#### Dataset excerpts
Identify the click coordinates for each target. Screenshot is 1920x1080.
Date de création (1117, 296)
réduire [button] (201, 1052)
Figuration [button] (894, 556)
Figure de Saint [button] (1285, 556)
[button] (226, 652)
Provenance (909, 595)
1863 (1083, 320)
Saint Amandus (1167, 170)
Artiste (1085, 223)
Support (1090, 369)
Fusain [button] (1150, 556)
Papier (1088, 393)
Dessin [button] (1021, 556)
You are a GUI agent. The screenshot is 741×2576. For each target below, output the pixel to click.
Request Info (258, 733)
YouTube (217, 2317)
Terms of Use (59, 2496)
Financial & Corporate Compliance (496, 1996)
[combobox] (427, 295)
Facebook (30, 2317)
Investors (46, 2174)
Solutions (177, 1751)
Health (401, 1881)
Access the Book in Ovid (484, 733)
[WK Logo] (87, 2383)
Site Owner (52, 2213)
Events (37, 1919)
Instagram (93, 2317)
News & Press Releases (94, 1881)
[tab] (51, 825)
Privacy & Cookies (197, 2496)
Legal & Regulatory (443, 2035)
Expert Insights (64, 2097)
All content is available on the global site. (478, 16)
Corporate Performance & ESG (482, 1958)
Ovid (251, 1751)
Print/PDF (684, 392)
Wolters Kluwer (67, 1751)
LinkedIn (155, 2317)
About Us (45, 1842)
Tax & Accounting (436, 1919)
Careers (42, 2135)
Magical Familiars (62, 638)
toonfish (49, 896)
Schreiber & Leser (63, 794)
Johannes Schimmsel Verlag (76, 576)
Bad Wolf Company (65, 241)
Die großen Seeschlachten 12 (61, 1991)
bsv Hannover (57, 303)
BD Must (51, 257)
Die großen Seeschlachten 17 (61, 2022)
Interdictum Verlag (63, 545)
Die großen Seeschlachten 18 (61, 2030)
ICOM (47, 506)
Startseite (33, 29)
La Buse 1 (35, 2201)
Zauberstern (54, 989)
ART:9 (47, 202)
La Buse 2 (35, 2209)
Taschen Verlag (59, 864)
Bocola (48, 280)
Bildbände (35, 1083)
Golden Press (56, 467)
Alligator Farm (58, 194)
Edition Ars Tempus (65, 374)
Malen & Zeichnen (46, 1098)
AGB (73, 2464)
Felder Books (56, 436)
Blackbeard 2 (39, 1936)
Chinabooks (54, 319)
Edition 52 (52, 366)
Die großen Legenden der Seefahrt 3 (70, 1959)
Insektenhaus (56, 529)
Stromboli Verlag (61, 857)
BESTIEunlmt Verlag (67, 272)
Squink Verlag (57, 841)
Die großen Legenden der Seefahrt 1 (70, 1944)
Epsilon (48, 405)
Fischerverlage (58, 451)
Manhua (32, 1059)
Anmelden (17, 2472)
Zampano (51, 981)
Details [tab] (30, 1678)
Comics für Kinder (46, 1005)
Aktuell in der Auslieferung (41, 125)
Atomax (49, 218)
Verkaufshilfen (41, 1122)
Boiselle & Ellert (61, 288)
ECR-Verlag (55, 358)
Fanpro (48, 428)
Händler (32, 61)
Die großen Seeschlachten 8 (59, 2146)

#### ASSIGNMENT
Write the records out in full, exactly as they read above.

#### WRITTEN RESPONSE
Identify the click coordinates for each target. Screenshot is 1920x1080.
Date de création (1117, 296)
réduire [button] (201, 1052)
Figuration [button] (894, 556)
Figure de Saint [button] (1285, 556)
[button] (226, 652)
Provenance (909, 595)
1863 (1083, 320)
Saint Amandus (1167, 170)
Artiste (1085, 223)
Support (1090, 369)
Fusain [button] (1150, 556)
Papier (1088, 393)
Dessin [button] (1021, 556)
You are a GUI agent. The screenshot is 741×2576. For each target below, output the pixel to click.
Request Info (258, 733)
YouTube (217, 2317)
Terms of Use (59, 2496)
Financial & Corporate Compliance (496, 1996)
[combobox] (427, 295)
Facebook (30, 2317)
Investors (46, 2174)
Solutions (177, 1751)
Health (401, 1881)
Access the Book in Ovid (484, 733)
[WK Logo] (87, 2383)
Site Owner (52, 2213)
Events (37, 1919)
Instagram (93, 2317)
News & Press Releases (94, 1881)
[tab] (51, 825)
Privacy & Cookies (197, 2496)
Legal & Regulatory (443, 2035)
Expert Insights (64, 2097)
All content is available on the global site. (478, 16)
Corporate Performance & ESG (482, 1958)
Ovid (251, 1751)
Print/PDF (684, 392)
Wolters Kluwer (67, 1751)
LinkedIn (155, 2317)
About Us (45, 1842)
Tax & Accounting (436, 1919)
Careers (42, 2135)
Magical Familiars (62, 638)
toonfish (49, 896)
Schreiber & Leser (63, 794)
Johannes Schimmsel Verlag (76, 576)
Bad Wolf Company (65, 241)
Die großen Seeschlachten 12 (61, 1991)
bsv Hannover (57, 303)
BD Must (51, 257)
Die großen Seeschlachten 17 (61, 2022)
Interdictum Verlag (63, 545)
Die großen Seeschlachten 18 (61, 2030)
ICOM (47, 506)
Startseite (33, 29)
La Buse 1 (35, 2201)
Zauberstern (54, 989)
ART:9 (47, 202)
La Buse 2 (35, 2209)
Taschen Verlag (59, 864)
Bocola (48, 280)
Bildbände (35, 1083)
Golden Press (56, 467)
Alligator Farm (58, 194)
Edition Ars Tempus (65, 374)
Malen & Zeichnen (46, 1098)
AGB (73, 2464)
Felder Books (56, 436)
Blackbeard 2 (39, 1936)
Chinabooks (54, 319)
Edition 52 (52, 366)
Die großen Legenden der Seefahrt 3 (70, 1959)
Insektenhaus (56, 529)
Stromboli Verlag (61, 857)
BESTIEunlmt Verlag (67, 272)
Squink Verlag (57, 841)
Die großen Legenden der Seefahrt 1 (70, 1944)
Epsilon (48, 405)
Fischerverlage (58, 451)
Manhua (32, 1059)
Anmelden (17, 2472)
Zampano (51, 981)
Details [tab] (30, 1678)
Comics für Kinder (46, 1005)
Aktuell in der Auslieferung (41, 125)
Atomax (49, 218)
Verkaufshilfen (41, 1122)
Boiselle & Ellert (61, 288)
ECR-Verlag (55, 358)
Fanpro (48, 428)
Händler (32, 61)
Die großen Seeschlachten 8 (59, 2146)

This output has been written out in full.